Let the function $f \colon \mathbb{R} \to \mathbb{R}$ be defined by $$ f(x) \colon= \begin{cases} \lvert x \rvert \ & \mbox{ if } \ -1 \leq x \leq 1, \\ f(x-2) \ & \mbox{ otherwies}. \end{cases} $$ Then of course $$ f(x+2) = f(x) $$ for all $x \in \mathbb{R}$. Am I right?
How to derive the following inequality about $f$? $$ \lvert f(x) - f(y) \rvert \leq \lvert x-y \rvert $$ for all $x, y \in \mathbb{R}$.
This inequality of course holds for all $x, y \in [-1, 1]$.
And, if $x=y$, then the inequality becomes an equality and holds trivially.

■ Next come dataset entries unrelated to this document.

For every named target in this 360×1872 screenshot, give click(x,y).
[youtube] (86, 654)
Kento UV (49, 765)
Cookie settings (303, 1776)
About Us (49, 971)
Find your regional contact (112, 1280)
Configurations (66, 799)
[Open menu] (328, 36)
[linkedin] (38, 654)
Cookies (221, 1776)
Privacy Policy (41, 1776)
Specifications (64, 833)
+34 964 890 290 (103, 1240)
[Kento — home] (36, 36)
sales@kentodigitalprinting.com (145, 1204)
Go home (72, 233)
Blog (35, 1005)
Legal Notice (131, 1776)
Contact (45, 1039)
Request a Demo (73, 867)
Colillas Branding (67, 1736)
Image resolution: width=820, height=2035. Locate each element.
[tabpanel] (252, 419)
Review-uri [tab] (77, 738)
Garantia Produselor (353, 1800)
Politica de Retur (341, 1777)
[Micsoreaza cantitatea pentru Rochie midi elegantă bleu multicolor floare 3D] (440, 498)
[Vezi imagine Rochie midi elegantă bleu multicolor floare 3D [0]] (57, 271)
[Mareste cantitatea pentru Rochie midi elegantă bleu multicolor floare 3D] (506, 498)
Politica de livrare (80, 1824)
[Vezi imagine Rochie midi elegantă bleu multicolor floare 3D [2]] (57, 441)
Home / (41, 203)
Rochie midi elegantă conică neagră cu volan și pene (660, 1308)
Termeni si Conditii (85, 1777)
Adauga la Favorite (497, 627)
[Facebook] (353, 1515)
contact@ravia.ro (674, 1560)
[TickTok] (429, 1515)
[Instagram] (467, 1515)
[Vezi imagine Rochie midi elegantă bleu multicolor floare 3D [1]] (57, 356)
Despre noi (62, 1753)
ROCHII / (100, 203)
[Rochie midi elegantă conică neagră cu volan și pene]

How to derive this inequality for all $x, y \in \mathbb{R}$ such that $x \neq y$?
PS:
Based on the comments below, I would like to revise my definition of the function $f$ as follows:
Let $f \colon \mathbb{R} \to \mathbb{R}$ be defined such that $$ f(x) = \lvert x \rvert \ \mbox{ if } \ -1 \leq x \leq 1, $$ and such that $f(x+2) = f(x)$ for all $x \in \mathbb{R}$.
Hope this definition is now sound enough.